Overall, the use of capnography was associated with a 47% estimated reduction in the odds of death (OR: 0.53; 95% CI: 0.40, 0.70; P < 0.0001) for the inpatient population and a 61% estimated reduction in the odds of pharmacological rescue event (OR: 0.39; 95% CI: 0.29, 0.52; P < 0.0001) for the outpatient population (Fig. 2). Capnography was also associated with non-significant estimated reductions in the odds of pharmacological rescue event (OR: 0.91; 95% CI: 0.65, 1.27; P = 0.5661) for the inpatient population and the odds of death (OR: 0.18; 95% CI: 0.02, 1.99; P = 0.16) for the outpatient population (Fig. 2).
Chi-Square analysis of the PS matched samples revealed similar odds ratios as the multivariable logistic regression analysis. More specifically, for the inpatient population, the use of capnography monitoring was associated with a significant estimated reduction in the odds of death (OR: 0.56; 95% CI: 0.43, 0.72, P < 0.0001) while for the outpatient population, the use of capnography monitoring was associated with a significant estimated reduction in the odds of rescue medication use (OR: 0.42; 95% CI: 0.32, 0.57; P < 0.0001) (Table 2).
The results of this large database analysis indicate that the use of capnography was associated with a 47% estimated reduction in the odds of death for the matched inpatient population and a 61% estimated reduction in the odds of pharmacological rescue event for the matched outpatient population. For the matched inpatient population, the use of capnography was associated with a reduction in both mortality and pharmacologic rescue rates, though reduction in pharmacologic rescue rates was not statistically significant. The reason for close rates of pharmacologic rescue in the inpatient setting may be explained by several factors. First, patients with more monitors may be more closely watched by attending clinicians, who may check both alarms and patients. Second, in the inpatient setting, resuscitation may proceed immediately to mask bag ventilation or endotracheal intubation instead of reliance on pharmacologic reversal agents, whereas in the outpatient setting where anesthesia personnel may be limited, pharmacologic reversal may be preferred to primary airway control. Lastly, the fact that the outpatient group demonstrated a reduction in pharmacologic rescue but not death rates may be related to patient flow in the outpatient setting. If a patient’s condition declines significantly, they are likely to be admitted to hospital well before death occurs; thus, it is not surprising that mortality is rarely seen in the outpatient setting. However, inpatient admissions from the outpatient setting are not reliably retrievable from this retrospective database, so this analysis is not presented here. Regardless, to our knowledge, these data provide the first evidence that capnography use during GEP with procedural sedation is associated with a reduction in the odds of these adverse outcomes.

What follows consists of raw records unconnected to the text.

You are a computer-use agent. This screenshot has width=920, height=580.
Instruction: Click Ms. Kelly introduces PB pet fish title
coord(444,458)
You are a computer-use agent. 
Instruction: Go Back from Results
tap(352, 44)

Procedural sedation can result in loss of protective pharyngeal airway reflexes, upper airway obstruction, central respiratory depression, alveolar hypoventilation, atelectasis, hypercapnia and hypoxemia . Cardiopulmonary adverse events remain a leading cause of morbidity and mortality with GEP [3,4,5,6]. In a study of 21,011 procedures using midazolam and/or diazepam, Arrowsmith et al. reported serious cardiopulmonary complications in 5.4 per 1000 procedures . Similarly, in a database analysis of over 300,000 endoscopic procedures with sedation, Sharma et al. reported an incidence of 9.3 cardiopulmonary adverse events per 1000 procedures . These authors also noted that the presence of the endoscope across the upper airway along with a depressed respiratory drive due to the sedative medications in combination with the inability to accurately assess ventilation using pulse oximetry can result in undetected hypoventilation and a higher incidence of cardiopulmonary adverse events . Importantly, the risks of GEP adverse events exceed those typically reported for general anesthesia procedures performed outside the operating room .

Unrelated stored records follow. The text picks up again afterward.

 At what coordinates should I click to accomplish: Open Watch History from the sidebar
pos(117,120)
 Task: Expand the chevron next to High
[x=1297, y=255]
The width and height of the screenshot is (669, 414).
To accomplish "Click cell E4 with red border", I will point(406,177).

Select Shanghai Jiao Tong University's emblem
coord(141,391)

Given these risks of procedural sedation and the fact that sedation levels during GEP often approach those of general anesthesia,  adequate patient monitoring is critical, especially with these types of procedures often conducted by non-anesthesiologists outside of the operating room, where personnel and equipment availability can limit effective response to acute deterioration. In fact, in an analysis of 63,000 patients undergoing diagnostic or therapeutic procedures under sedation or anesthesia, over 40% of patients were sedated by non-anesthesia providers and 12.4% of the anesthesiology cases were performed outside of the operating room .
Historically, patient monitoring during GEP has focused on pulse oximetry in combination with vital sign monitoring and visual inspection of ventilation [7, 8]. Unfortunately, as noted above, monitoring arterial oxygen saturation via pulse oximetry, especially in patients receiving supplemental oxygen therapy, is inadequate for effectively detecting the onset of hypoventilation [1, 9, 10, 23]. Importantly, several closed claims analyses have indicated that the application of better monitoring, including capnography, could have prevented nearly half of claims associated with oversedation [11, 24]. To date, a number of studies have indicated that the addition of capnography to standard monitoring provides superior detection of respiratory depression during procedural sedation [10, 12, 13, 25,26,27]. These data and others have led to the recent recognition of capnography as a critical component of adequate patient monitoring during moderate or deep sedation by the American Society of Anesthesiologists (ASA) . In addition, several recent cost-benefit analyses support the use of capnography [29, 30]. Despite the apparent clinical and economic benefits of capnography and support by the ASA and other governing bodies, the use of capnography in these types of procedures remains relatively low.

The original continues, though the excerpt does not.